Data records
========

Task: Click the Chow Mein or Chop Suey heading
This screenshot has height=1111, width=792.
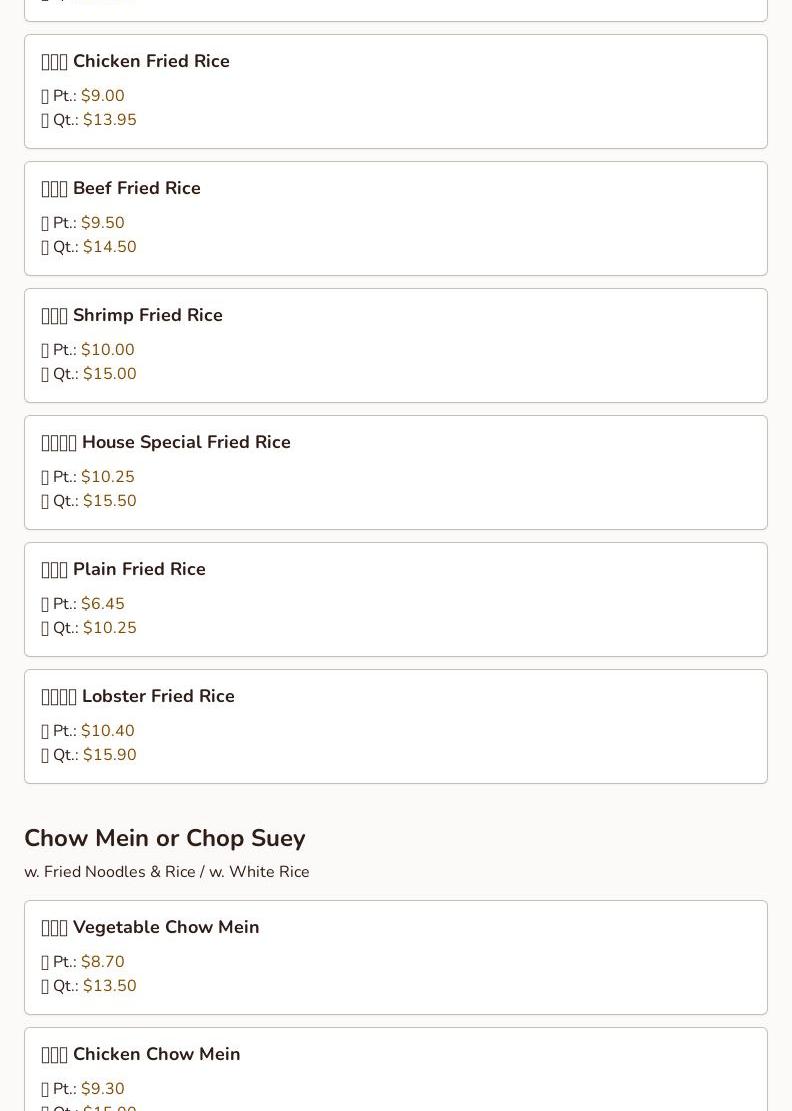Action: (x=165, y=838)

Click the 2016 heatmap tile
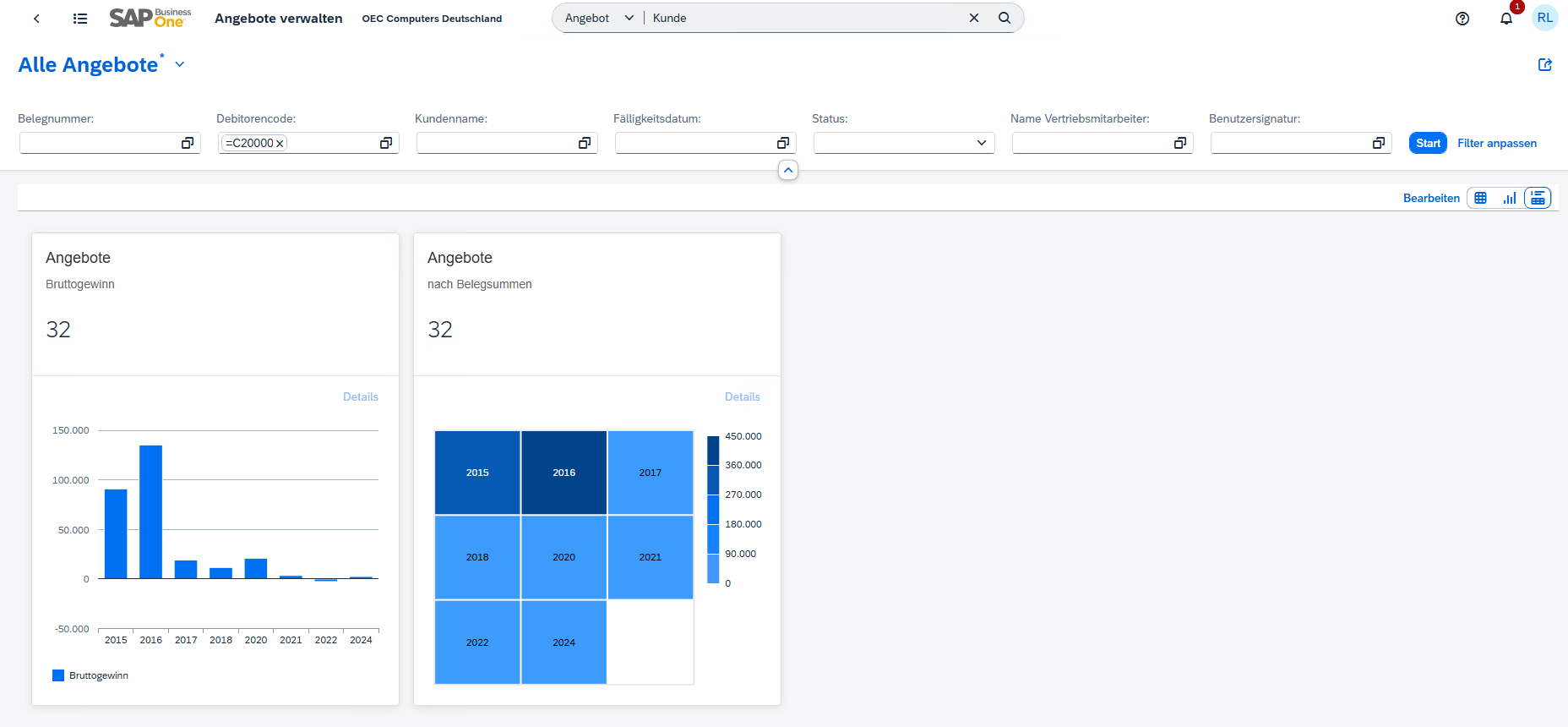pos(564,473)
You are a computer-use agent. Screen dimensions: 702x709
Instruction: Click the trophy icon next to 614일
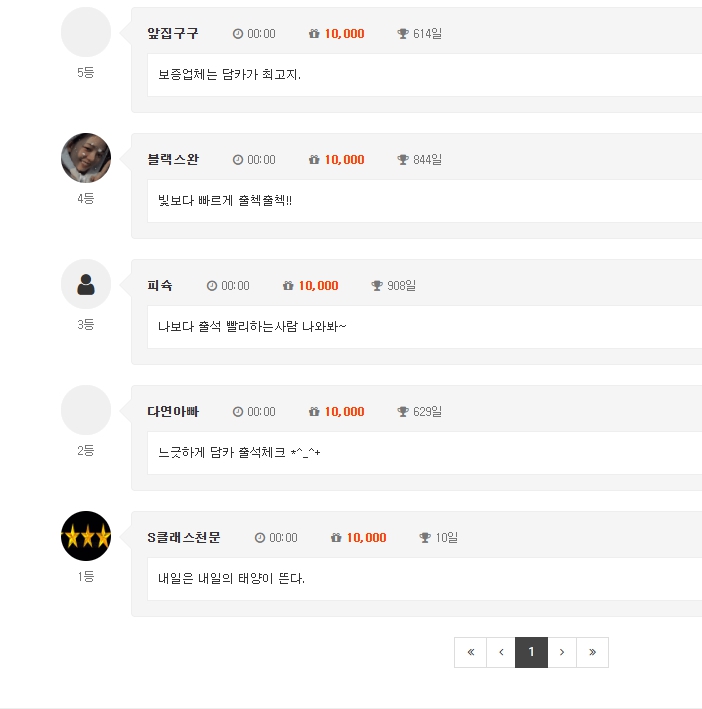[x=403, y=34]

========

There should be an exact restatement of the lines from the line with "You are a computer-use" through the last line of the entries above, and no pictures in it.

You are a computer-use agent. Screen dimensions: 702x709
Instruction: Click the trophy icon next to 614일
[x=403, y=34]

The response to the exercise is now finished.